A high pressure sodium or HID fixture may be power hungry compared to a good LED. Metal halide, mercury vapor, high pressure sodium, all of those older discharge lights have losses, warm-up times, ballasts, and maintenance concerns. HPS was everywhere for a reason, but it still throws a broader amber-white light than LPS and does not have the same narrow spectral purity. HID lamps in general can be rugged, but they are not magic. They draw real power.

Yet a poorly made LED fixture that fails early is not automatically a green solution just because the box said “energy saving.” If it flickers after three winters, shifts color, half-dies, or needs to be replaced as a whole unit, then the math changes. The wattage may be lower, but the waste stream and replacement cycle matter too.

That is where low pressure sodium keeps surprising me.

It is old. It is strange. It has poor color. It is not fashionable. It is increasingly hard to find. It does not fit the modern obsession with making every parking lot look like a dealership at noon.

But it is efficient. It is gentle on the sky. It is less attractive to many insects than broad-spectrum white light. It provides visibility without pretending night should be erased. And for certain outdoor uses, that is exactly the right compromise.

This summer, I plan to install a low pressure sodium lamp for my garage to replace the white LED floodlamp. That floodlamp works in the bluntest possible sense. It turns on and makes things bright. But I do not need daylight in my driveway. I do not need to summon every moth and spider in the neighborhood. I do not need cold white glare bouncing off everything.

I want enough light to see. I want lower power use. I want less insect attraction. I want less glare. I want the garage to be functional without making the yard feel like a loading dock.

That is the heart of it for me.

Outdoor lighting should not be about winning a brightness contest.
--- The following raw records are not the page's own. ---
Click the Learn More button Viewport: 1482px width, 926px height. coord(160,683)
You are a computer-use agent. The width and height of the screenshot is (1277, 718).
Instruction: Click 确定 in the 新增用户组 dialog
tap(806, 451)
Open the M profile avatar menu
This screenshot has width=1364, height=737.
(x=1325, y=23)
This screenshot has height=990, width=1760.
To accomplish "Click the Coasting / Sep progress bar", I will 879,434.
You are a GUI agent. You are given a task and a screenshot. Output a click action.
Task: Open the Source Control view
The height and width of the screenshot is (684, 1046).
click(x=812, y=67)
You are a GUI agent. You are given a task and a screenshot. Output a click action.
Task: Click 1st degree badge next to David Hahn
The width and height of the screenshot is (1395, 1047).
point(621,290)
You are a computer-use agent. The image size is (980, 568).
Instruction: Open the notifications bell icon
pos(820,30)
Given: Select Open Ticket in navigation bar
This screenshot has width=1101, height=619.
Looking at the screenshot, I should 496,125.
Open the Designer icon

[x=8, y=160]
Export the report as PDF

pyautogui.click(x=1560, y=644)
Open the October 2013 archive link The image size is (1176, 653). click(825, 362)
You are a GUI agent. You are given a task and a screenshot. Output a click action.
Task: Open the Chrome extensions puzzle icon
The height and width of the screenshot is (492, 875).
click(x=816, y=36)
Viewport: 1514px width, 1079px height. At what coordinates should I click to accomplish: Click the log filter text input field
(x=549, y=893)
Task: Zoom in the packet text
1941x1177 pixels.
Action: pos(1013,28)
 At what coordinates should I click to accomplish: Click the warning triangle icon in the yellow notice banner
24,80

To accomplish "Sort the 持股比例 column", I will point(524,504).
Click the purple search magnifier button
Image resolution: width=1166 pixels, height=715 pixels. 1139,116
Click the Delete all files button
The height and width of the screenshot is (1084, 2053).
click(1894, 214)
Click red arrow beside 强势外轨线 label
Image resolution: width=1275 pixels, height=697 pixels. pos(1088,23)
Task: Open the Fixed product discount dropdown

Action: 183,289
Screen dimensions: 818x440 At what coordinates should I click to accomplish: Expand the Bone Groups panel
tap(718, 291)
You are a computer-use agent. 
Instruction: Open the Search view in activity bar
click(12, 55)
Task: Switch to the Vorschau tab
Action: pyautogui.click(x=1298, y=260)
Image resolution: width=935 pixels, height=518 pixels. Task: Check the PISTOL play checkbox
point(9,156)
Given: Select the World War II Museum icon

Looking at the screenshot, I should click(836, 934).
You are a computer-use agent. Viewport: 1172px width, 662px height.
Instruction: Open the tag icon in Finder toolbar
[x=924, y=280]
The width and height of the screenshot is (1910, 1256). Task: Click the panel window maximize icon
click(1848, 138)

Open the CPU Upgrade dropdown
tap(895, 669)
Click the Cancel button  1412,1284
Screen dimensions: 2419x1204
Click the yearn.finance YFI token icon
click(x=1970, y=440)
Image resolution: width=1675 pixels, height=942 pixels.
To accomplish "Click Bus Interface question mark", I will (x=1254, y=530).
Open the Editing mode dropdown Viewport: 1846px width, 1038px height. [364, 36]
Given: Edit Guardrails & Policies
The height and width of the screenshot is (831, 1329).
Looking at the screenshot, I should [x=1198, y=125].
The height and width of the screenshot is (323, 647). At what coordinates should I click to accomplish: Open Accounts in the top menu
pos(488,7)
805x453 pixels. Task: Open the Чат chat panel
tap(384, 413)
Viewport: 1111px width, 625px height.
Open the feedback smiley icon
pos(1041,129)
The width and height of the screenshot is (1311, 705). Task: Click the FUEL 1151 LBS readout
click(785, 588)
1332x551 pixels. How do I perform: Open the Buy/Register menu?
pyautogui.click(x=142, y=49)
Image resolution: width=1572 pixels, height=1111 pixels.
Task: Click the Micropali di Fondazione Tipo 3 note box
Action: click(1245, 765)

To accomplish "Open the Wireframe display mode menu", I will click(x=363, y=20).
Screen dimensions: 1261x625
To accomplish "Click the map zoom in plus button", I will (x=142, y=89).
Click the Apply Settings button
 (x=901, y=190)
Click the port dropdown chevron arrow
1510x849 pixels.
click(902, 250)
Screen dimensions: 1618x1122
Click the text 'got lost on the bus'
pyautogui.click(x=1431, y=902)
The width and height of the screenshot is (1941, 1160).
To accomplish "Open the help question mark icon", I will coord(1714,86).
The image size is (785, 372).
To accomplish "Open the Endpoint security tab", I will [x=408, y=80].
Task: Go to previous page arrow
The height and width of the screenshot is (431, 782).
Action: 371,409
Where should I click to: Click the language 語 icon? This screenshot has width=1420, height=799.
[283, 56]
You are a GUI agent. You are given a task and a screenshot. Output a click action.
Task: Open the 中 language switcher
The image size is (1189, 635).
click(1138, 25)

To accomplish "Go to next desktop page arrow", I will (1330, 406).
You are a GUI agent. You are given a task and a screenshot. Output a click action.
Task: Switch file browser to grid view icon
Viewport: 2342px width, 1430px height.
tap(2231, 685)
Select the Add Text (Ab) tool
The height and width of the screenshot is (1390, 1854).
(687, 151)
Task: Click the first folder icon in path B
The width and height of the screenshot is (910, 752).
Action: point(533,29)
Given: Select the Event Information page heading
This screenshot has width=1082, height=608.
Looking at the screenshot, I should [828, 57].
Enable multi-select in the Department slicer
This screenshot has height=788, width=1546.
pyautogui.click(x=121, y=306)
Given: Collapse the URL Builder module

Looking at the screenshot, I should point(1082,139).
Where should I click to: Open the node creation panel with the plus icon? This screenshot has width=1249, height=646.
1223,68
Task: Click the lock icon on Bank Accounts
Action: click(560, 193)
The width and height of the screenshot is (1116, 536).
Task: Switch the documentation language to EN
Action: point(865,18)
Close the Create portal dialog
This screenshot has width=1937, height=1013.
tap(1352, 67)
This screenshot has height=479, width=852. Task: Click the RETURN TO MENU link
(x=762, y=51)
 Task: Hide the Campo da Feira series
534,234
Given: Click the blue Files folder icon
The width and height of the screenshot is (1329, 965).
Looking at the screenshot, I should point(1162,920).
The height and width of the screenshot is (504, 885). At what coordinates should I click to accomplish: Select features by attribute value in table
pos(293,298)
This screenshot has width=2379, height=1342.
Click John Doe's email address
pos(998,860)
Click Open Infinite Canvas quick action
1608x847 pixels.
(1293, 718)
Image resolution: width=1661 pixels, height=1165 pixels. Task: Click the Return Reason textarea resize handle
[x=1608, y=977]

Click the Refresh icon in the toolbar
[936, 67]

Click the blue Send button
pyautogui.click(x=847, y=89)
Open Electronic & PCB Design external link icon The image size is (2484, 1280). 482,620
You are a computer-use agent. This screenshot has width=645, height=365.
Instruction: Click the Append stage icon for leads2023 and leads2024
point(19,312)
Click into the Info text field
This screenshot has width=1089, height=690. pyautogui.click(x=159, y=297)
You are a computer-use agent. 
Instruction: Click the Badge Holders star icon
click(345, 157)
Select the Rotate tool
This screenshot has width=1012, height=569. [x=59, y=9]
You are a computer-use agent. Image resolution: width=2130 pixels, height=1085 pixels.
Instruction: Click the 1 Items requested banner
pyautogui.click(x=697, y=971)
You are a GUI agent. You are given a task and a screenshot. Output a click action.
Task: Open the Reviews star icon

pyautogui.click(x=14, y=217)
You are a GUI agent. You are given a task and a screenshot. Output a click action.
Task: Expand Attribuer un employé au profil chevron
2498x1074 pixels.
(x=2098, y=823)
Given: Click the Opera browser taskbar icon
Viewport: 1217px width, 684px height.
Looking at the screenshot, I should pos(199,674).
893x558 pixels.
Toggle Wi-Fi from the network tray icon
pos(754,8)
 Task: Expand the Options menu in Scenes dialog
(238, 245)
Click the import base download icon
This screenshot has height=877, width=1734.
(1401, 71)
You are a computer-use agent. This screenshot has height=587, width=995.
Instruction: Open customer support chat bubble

It should be about using the least harmful light that does the job.

Sometimes that means a modern turtle-safe amber LED. Sometimes that might mean a carefully aimed warm LED. And sometimes, strangely enough, it might mean looking back to low pressure sodium, one of those older technologies we were too quick to dismiss because it did not render color nicely.

But color is not everything.

At night, maybe color is one of the things we can afford to give back. Maybe the point is not to see the world exactly as it looks at noon. Maybe the point is to walk safely, save power, avoid feeding clouds of insects to porch spiders, protect the sky, and let night remain night.

That old orange glow on the DVP had a lesson in it.

It was not beautiful in the usual way. It was not modern. It was not high-definition lighting. But it knew its place.

And I think that is what a lot of outdoor lighting has forgotten.